Cumulative Prospect Theory and Deferred Annuities
Chen, A., Haberman, S. & Thomas, S. (2019). Cumulative Prospect Theory and Deferred Annuities. Review of Behavioural Finance, 11(3), pp. 277-293. doi: 10.1108/rbf-10-2017-0102
Abstract
Purpose – Although it has been proved theoretically that annuities can provide optimal consumption during one’s retirement period, retirees’ reluctance to purchase annuities is a long-standing puzzle. The purpose of this paper is to use behavioral model to analyse the low demand for immediate annuities.
Design/methodology/approach – The authors employ Cumulative Prospect Theory (CPT), which contains both loss aversion and probability transformations, to analyse the annuity puzzle.

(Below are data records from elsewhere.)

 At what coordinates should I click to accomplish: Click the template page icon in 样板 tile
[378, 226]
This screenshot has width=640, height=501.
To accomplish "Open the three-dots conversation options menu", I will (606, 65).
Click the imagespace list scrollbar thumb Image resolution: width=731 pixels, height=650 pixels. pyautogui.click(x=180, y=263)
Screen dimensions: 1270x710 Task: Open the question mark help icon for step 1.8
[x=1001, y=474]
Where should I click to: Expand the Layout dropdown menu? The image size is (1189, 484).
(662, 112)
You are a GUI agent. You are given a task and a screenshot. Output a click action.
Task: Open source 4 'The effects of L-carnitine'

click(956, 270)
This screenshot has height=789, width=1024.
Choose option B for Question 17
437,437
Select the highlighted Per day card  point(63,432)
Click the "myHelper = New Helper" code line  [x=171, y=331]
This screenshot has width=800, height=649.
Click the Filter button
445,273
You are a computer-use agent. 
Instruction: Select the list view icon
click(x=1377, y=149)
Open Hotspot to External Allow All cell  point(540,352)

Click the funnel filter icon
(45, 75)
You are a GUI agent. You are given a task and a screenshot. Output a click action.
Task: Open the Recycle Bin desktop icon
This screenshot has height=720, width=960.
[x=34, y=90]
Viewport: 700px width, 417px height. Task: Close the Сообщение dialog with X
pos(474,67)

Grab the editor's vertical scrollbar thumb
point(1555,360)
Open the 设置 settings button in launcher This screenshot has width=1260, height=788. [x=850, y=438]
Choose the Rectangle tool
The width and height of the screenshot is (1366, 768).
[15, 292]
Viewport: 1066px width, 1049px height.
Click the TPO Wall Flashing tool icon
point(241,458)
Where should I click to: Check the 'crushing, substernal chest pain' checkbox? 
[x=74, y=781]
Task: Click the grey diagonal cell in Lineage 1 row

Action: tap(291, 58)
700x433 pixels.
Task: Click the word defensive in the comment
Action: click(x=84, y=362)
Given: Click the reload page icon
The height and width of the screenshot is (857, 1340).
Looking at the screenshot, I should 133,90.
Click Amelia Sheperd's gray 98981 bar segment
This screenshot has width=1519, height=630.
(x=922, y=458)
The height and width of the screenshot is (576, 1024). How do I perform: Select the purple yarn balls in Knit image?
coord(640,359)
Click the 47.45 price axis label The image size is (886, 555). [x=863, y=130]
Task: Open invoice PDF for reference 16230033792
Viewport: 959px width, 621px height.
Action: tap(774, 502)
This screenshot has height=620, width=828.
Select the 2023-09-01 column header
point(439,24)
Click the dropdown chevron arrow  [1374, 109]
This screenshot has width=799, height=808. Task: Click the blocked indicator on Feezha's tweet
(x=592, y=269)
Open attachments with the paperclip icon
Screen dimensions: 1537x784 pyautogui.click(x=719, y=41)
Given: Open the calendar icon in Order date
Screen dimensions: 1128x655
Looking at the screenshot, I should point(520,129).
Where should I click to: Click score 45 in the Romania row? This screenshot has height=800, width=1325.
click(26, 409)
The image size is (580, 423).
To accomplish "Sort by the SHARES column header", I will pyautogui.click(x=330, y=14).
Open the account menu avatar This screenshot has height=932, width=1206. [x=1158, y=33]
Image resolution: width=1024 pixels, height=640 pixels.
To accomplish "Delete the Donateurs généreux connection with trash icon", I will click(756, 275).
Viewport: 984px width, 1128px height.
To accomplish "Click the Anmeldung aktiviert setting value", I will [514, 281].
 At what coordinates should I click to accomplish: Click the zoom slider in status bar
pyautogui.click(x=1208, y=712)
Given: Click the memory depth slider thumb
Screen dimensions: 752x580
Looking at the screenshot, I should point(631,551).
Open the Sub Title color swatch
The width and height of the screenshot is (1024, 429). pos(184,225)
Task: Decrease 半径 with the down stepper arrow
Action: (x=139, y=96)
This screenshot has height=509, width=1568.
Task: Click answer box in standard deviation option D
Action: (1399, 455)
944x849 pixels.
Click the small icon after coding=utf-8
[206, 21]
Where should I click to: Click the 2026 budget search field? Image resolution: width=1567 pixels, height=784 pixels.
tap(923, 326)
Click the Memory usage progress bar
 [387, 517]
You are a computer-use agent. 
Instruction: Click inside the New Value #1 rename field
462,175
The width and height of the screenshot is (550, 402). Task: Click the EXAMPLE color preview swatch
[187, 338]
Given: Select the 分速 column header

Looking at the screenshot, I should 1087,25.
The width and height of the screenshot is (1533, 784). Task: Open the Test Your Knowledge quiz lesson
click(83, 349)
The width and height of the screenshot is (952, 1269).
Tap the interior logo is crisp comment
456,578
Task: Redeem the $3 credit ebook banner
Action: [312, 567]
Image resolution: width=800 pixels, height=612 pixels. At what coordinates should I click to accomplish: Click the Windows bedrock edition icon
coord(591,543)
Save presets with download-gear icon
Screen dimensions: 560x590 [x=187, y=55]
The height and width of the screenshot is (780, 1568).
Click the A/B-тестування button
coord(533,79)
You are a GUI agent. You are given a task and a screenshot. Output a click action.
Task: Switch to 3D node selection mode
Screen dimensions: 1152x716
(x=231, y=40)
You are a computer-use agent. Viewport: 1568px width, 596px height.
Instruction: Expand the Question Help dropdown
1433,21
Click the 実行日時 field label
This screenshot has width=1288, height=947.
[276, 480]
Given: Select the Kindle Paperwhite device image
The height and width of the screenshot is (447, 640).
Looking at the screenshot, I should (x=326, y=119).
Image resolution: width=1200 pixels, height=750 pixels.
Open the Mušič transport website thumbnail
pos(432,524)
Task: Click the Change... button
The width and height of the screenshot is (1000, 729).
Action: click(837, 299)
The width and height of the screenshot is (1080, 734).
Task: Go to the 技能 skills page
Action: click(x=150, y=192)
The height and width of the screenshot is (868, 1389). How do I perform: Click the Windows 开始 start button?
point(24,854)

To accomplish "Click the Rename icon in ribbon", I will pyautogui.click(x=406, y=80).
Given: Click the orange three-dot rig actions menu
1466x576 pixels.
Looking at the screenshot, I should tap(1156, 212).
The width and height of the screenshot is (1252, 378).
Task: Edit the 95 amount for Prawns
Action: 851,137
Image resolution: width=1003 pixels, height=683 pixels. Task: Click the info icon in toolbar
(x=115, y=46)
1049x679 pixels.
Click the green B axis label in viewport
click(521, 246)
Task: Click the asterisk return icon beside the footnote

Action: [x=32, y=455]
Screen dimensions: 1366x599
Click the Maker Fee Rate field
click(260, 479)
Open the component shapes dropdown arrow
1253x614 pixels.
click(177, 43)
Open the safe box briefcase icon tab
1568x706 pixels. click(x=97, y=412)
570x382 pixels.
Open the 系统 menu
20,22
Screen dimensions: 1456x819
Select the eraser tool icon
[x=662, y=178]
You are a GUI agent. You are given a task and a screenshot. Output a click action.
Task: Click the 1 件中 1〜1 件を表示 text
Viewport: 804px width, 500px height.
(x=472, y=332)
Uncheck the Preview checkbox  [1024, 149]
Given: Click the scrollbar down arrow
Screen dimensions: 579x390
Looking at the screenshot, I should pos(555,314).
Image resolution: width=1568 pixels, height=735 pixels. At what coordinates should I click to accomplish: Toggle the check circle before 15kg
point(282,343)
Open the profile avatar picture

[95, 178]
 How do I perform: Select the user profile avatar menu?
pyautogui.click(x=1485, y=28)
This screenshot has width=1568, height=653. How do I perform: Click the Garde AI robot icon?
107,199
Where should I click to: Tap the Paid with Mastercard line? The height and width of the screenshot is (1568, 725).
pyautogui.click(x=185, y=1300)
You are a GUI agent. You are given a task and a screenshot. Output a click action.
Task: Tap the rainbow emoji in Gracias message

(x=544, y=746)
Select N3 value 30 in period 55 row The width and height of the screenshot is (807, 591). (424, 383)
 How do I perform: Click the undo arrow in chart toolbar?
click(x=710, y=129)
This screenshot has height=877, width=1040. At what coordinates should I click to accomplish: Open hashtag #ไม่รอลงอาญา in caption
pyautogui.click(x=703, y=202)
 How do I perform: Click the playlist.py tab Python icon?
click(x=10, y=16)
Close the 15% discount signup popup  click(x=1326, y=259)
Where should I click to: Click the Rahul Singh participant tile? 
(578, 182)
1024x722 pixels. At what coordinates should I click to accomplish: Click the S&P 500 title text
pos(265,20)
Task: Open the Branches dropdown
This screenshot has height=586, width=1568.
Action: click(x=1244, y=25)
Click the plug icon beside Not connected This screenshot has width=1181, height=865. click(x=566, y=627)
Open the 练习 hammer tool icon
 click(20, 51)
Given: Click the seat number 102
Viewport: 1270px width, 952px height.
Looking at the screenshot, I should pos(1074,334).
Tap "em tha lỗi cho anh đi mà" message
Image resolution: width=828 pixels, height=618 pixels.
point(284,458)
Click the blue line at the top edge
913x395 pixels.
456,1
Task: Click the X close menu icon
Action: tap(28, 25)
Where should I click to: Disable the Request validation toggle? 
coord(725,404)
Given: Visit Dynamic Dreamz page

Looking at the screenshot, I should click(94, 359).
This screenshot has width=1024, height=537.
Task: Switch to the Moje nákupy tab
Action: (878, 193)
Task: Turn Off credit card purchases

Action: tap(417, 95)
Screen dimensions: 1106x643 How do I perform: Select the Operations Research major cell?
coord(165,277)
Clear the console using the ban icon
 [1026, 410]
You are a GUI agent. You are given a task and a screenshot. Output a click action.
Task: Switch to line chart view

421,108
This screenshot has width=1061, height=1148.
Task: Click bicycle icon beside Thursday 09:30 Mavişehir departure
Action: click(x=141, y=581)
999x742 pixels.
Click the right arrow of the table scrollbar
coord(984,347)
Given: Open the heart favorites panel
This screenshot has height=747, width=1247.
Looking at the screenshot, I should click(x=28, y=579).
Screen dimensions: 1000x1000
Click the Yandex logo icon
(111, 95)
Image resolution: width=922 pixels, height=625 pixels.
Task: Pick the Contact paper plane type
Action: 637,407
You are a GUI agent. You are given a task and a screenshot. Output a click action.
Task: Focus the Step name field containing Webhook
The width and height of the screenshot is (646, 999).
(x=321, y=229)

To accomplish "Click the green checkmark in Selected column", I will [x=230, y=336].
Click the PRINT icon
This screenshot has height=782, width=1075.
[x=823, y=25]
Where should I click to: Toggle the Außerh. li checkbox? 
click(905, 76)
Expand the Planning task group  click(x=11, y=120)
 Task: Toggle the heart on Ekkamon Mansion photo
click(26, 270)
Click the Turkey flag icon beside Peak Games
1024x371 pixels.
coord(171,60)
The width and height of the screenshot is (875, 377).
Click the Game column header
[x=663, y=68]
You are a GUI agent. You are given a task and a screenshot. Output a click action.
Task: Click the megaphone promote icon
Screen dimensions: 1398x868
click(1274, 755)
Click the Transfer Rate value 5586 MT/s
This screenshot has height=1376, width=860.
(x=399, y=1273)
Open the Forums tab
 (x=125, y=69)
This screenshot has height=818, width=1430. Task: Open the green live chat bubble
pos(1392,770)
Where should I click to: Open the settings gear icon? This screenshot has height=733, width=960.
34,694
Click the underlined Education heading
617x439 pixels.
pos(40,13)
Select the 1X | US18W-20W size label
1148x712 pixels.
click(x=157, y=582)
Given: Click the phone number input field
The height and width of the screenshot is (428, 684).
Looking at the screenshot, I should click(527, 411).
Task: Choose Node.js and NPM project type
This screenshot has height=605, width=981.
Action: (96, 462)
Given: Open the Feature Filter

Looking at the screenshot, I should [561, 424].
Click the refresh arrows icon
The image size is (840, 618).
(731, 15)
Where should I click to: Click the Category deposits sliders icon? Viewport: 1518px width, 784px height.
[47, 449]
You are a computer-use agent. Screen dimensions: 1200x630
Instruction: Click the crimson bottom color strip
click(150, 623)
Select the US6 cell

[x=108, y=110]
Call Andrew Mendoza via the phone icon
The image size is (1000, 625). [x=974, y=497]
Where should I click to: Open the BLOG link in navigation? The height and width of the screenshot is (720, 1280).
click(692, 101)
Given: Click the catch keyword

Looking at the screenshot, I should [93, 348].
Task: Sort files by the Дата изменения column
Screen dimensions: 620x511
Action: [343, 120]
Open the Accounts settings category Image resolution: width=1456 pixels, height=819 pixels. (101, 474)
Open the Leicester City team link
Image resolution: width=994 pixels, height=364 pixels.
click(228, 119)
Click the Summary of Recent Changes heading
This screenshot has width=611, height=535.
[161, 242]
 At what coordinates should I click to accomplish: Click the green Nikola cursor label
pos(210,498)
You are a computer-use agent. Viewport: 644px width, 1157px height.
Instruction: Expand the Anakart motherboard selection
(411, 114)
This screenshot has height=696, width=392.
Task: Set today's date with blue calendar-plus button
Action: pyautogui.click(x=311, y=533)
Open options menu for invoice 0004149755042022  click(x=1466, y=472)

Findings – The authors show that Cumulative Prospect Theory (CPT) can explain the unattractiveness of immediate annuities. It also shows that retirees would be willing to buy a long-term deferred annuity at retirement. By considering each component from CPT in turn, the loss aversion is found to be the major reason that stops people from buying an annuity; while the survival rate transformation is an important factor affecting the decision of when to receive annuity incomes.
Originality/value – This paper identifies CPT as one of the reasons for the low demand of immediate annuities. It further suggests that long-term deferred annuities could overcome behavioral obstacles and become popular among retirees.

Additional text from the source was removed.